Thanks for all of your code, and, by the way, all of your fantastic posts, which have been a supreme education for me on CS fundamentals. Whenever I see a new blog post, RFC, or even github comment from you, I know I’m in for an education. It’s difficult to overstate my gratitude in words.


I’ve posted the second post in the series, which provides some technical details about how managed heap is represented as background for the rest of the series.

I want to express how enormously well-received this comment is by me, and not only for the obvious reason that it is very high praise. I think it’s not widely enough known that my formal education was in the humanities, not computer science or even a related technical field. I found Rust (back in 2014) very early in my experience with computer programming, and I had exactly the experience you describe: the Rust language and the Rust community rapidly accelerated my education.

For me it was not only the systems programming problems that Rust tackles and makes accessible, but also the particular intersection of different expertises and goals - the systems problems, the type theoretical approach, the commitment to an accessible user experience - that made Rust a fulcrum of learning for me. Even as my knowledge grows, there has always been a more informed person - often a world class expert - available to answer my questions.
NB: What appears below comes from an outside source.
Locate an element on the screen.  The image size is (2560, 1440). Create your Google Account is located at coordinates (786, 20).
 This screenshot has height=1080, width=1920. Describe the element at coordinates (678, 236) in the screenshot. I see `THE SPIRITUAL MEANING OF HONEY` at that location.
I’ve been very fortunate over these past 4 years to have had the opportunity to become more and more involved in Rust, to the point that now it is my full time employment. It makes me so glad to hear that my work has had for others the impact that the work of others before had on me.


From one humanities major to another, I salute you! I’m amazed that you’ve been at this for such a short time, as well.

Getting back to the GC, though. Would a tricolor mark-and-sweep algorithm be implementable under the constraints that shifgrethor’s API imposes? Like a naive mark-and-sweep, it is a precise, tracing collector.

In practice, it achieves excellent latency even for large heap sizes, and it never moves a pointer, so the whole pinning problem just drops out. The tradeoff of “extra work, but concurrently on another core” is an increasingly good one for modern hardware.